Partimizin, bundan bir müddet önce hazırlayıp kamuoyuna sunduğu “ÖZGÜRLÜK, DEMOKRASİ VE BARIŞ İÇİN ACİL ÇÖZÜM ÇAĞRISI” adlı belgesi, mücadelemizin kısa ve orta vadeli yol haritasıdır. “Kürdistan Sosyalist Partisi, tarihsel misyonu gereği Kürt halkının özgürlüğü için yola çıkmış bir partidir. Bununla birlikte Türkiye’de demokratik, özgürlükçü ve federal bir sistemin kurulması için üzerine düşen her sorumluluğu yerine getirmeye hazırdır” denilen deklerasyonumuzda da yer aldığı gibi, partimiz özgürlük ve demokrasi mücadelesinde üzerine düşenleri yerine getirecektir.
Türkiye’de çok yönlü ve giderek derinleşen bir kriz yaşanıyor. Başta ekonomi olmak üzere siyasal, sosyal ve kültürel krizler yaşayan Türkiye, çıkmaz bir yola girmiş bulunuyor. Bu krizin temel nedeni ise devletin tekçi, otoriter, inkârcı ve anti demokratik kuruluş felsefesidir.
Kürdistan’da daha derin yaşanan ekonomik krize adaletsizlik, hak ve özgürlüklerin ayaklar altına alınması, hak taleplerinin zorla bastırılması, hergün artarak devam eden şiddet, askeri operasyonlar ve tutuklamalar eşlik ediyor. Bununla beraber AKP hükümetinin Güney ve Batı Kürdistan’da sürdürdüğü işgal ve saldırgan politikalarla Batı’da yaşayan Kürdlere yönelik ırkçı-şoven saldırılar, var olan toplumsal gerginliği artırıyor.
Buna karşın toplumda normalleşme ve demokrasi talepleri de giderek daha yüksek sesle dile getiriliyor.
Gerginliğin giderilmesinin, sadece demokrasi güçlerine değil, aynı zamanda Kürd yurtsever hareketine de nefes aldıracağının bilincinde olan PSK-Kürdistan Sosyalist Partisi, normalleşme için verilen mücadelenin Kürdler için önemli olduğunu bir kez vurgular.

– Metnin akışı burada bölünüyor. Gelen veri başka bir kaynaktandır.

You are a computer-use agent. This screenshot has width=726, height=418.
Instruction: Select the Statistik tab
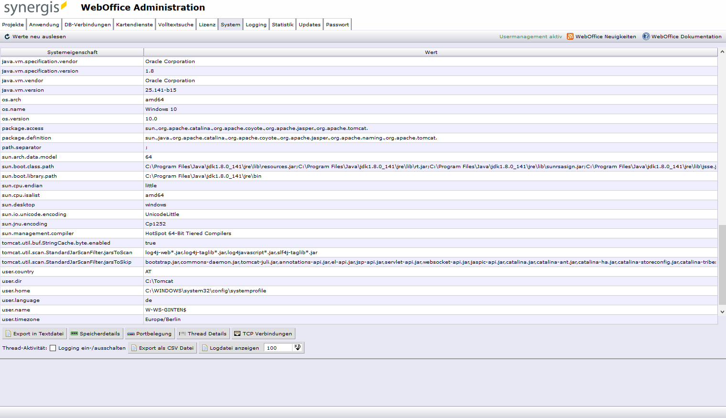282,24
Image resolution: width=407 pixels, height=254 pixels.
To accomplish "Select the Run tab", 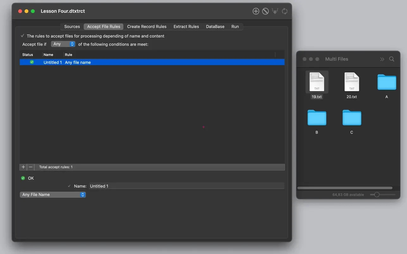I will point(235,27).
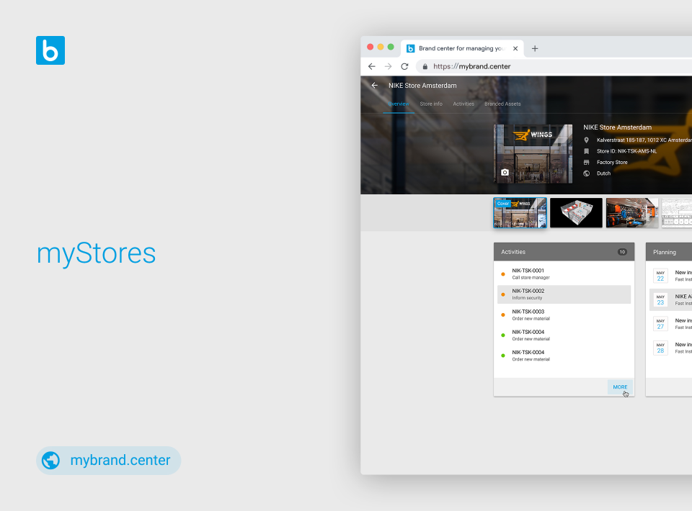Click the bookmark icon next to Store ID
692x511 pixels.
[x=587, y=151]
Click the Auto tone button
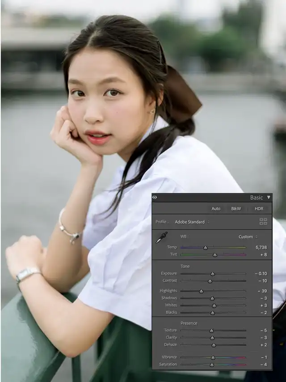Viewport: 286px width, 382px height. point(216,208)
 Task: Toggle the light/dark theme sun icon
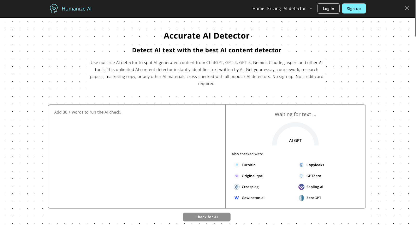tap(407, 8)
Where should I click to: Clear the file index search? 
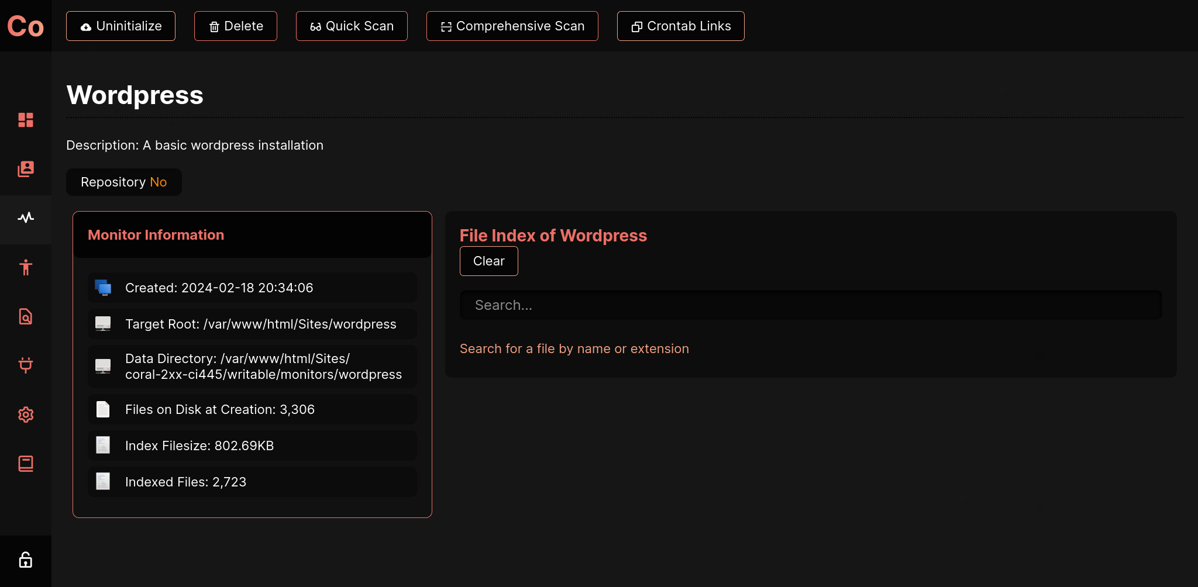488,261

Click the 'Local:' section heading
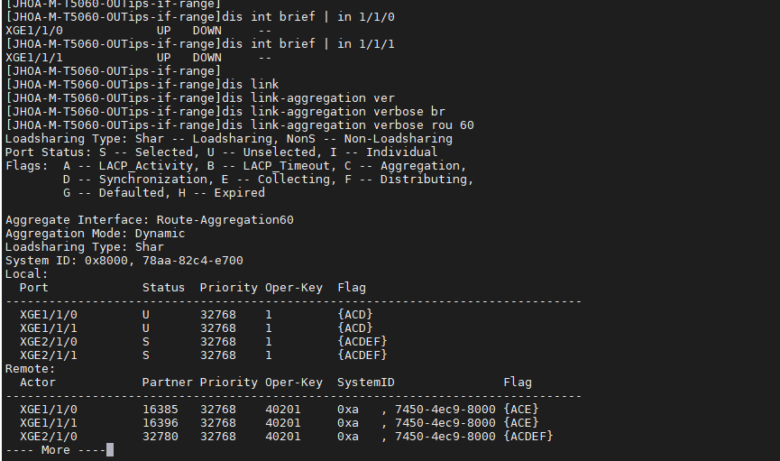(x=26, y=274)
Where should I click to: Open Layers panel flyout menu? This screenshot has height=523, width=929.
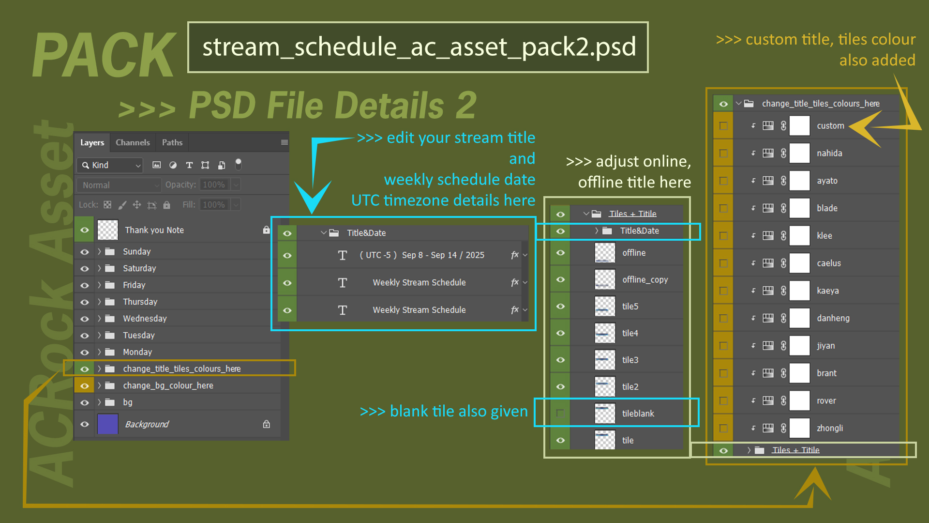[x=284, y=142]
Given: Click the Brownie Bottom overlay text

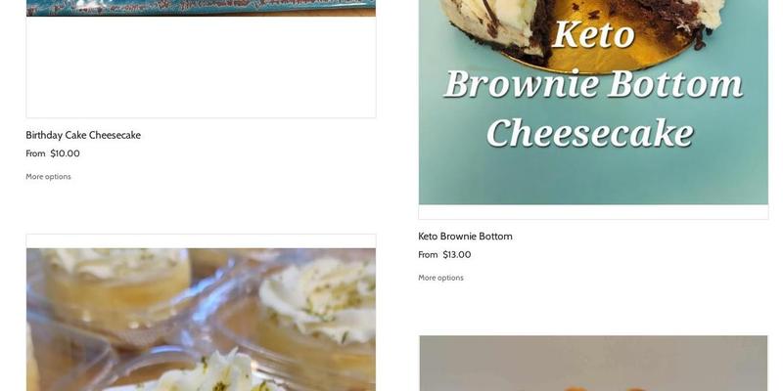Looking at the screenshot, I should [593, 84].
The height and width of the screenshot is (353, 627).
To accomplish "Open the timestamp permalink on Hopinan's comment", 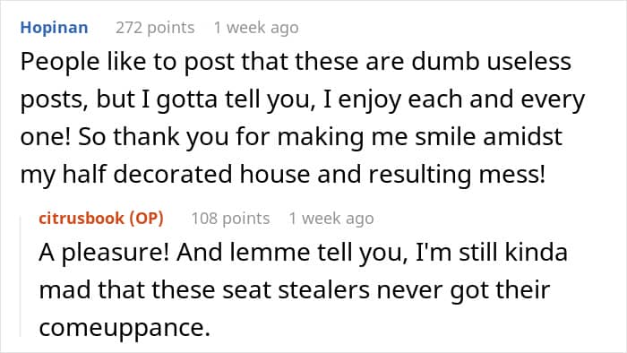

Zamlara karşı, halkın yaşam şartlarının iyileştirilmesi talepleri eksenindeki mücadeleyle özgürlük, hak ve adalet mücadelesi arasındaki kopmaz bağlar vardır. PSK bu noktada üzerine düşenleri yerine getirecektir.
Kürdistan ulusal demokratik hareketinin önündeki fırsatların ve risklerin artığı bir süreç yaşanıyor.
Rusya-Ukrayna savaşı, başta AB ülkeleri olmak üzere, büyük devletlerin dikkatini bir kez daha enerji alanlarına yöneltti, Ortadoğu’nun ve bölgenin bir parçası olan Kürdistan’ın değeri daha da arttı.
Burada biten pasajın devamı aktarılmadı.